W tym dosłownym nie przesypianiu nocy i oddawaniu się słodkiemu nic nie robieniu, zdaje się być ukryte coś więcej, coś co zawiera się w szukaniu i nie szukaniu zarazem, co mieści się między znudzeniem, a ciągłym rozpalaniem się, chociażby na zimno, między brakiem oczekiwań i wyglądaniem ich albo podpinaniem się pod nie, jeżeli zdarzy się taka okazja. Wszystkie te czynniki razem zespolone mogłyby być kierunkowskazem, wiodącym do głosu pokolenia. Pokolenia wprowadzonego w tryb wiecznego czuwania, z przygaszonym ekranem, ale cały czas gotowego na zapraszające stuknięcie w szybkę (okna lub telefonu). Przyznam się, że do tego wyimaginowanego obrazu generacji (zaszczepionego w głowie przez film i odtwarzającego się jak piękna reklama podczas prozaicznie toczonego życia) czuję się zaproszony wyłącznie w weekend. W tygodniu tylko, gdy wypadnie mi okienko w pracy. Natomiast Krzysztof i Michał biorą w nim udział 24 godziny na dobę. Nawet jeżeli podzielam odczucia bohaterów, to wrzucony w 40 godzinny (lub dłuższy) format pracy, wyciszam je do piątku wieczór - kiedy to wreszcie będę mógł dzielić czas wolny na równi z innymi, w tym z bohaterami „Wszystkich nieprzespanych nocy”.

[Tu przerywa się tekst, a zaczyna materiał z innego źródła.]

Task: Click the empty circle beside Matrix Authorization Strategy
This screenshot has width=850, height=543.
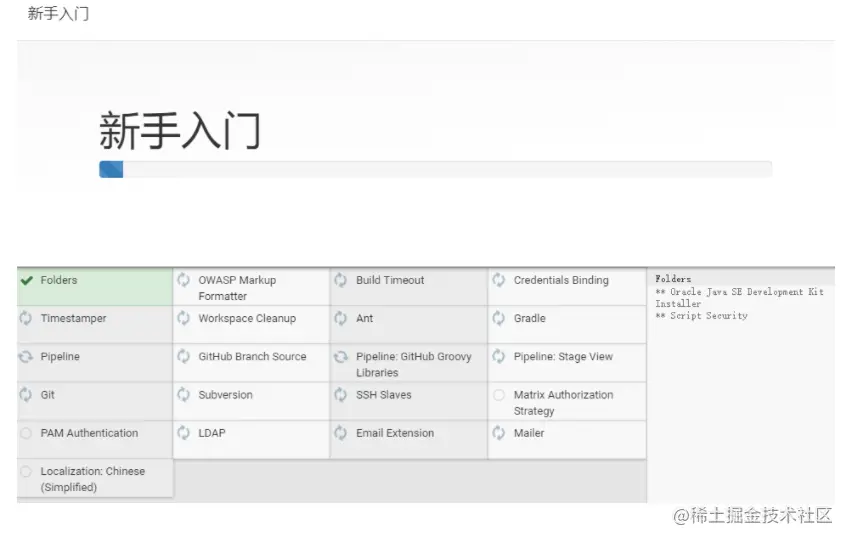Action: 499,396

I tu rodzi się pytanie, czy pokolenie, które chciałoby osiągnąć życie podobne do tego bohaterów „Nocy”, a nie może przez brak materialnej stabilności i wolnego czasu, nie byłoby bardziej reprezentacyjne dla współczesności? W swojej głowie skromnie odpowiadam twierdząco, bo impresja Marczaka nie może być głosem całego pokolenia, tylko uprzywilejowanej jego części. Nawet jeżeli przyjmiemy perspektywę głównych bohaterów i zapomnimy, że nie posiadamy w zanadrzu tyle wolnego czasu, o materialnych środkach nie wspominając, to ciężar opowieści o pokoleniu mógłby wziąć na siebie film, ukazujący napięcie między obowiązkami, a przyjemnościami, między chęciami, a możliwościami, a nie obraz, ukazujący ludzi sterylnie odciętych od materialnej niepewności. Bo nawet w uprzywilejowanej Warszawie taki stan rzeczy nie jest codziennością. Z drugiej strony głos tego wycinka rzeczywistości istnieje i nie jest głosem wyimaginowanym i odrealnionym. Dzieciom z bogatych domów nie trudno znaleźć jego namiastkę wydłużając przerwę między szkołą średnią a studiami, lub po nich, podczas kilkumiesięcznego poszukiwania wymarzonej pracy. Ale i tu nie sposób nie wziąć pod uwagę napięć związanych z oczekiwaniami bliskich i rodziny, niedogodnościami natury materialnej: koniecznością wynajęcia mieszkania, zapewnienia sobie niezbędnych warunków do życia, o potrzebach wyższych nie wspominając. Sądzę, że większa część pokolenia może ten stan bycia na wiecznym melanżu, niekończących się spacerach po mieście i snuciu refleksji o życiu, uprawiać jedynie w trybie zaocznym.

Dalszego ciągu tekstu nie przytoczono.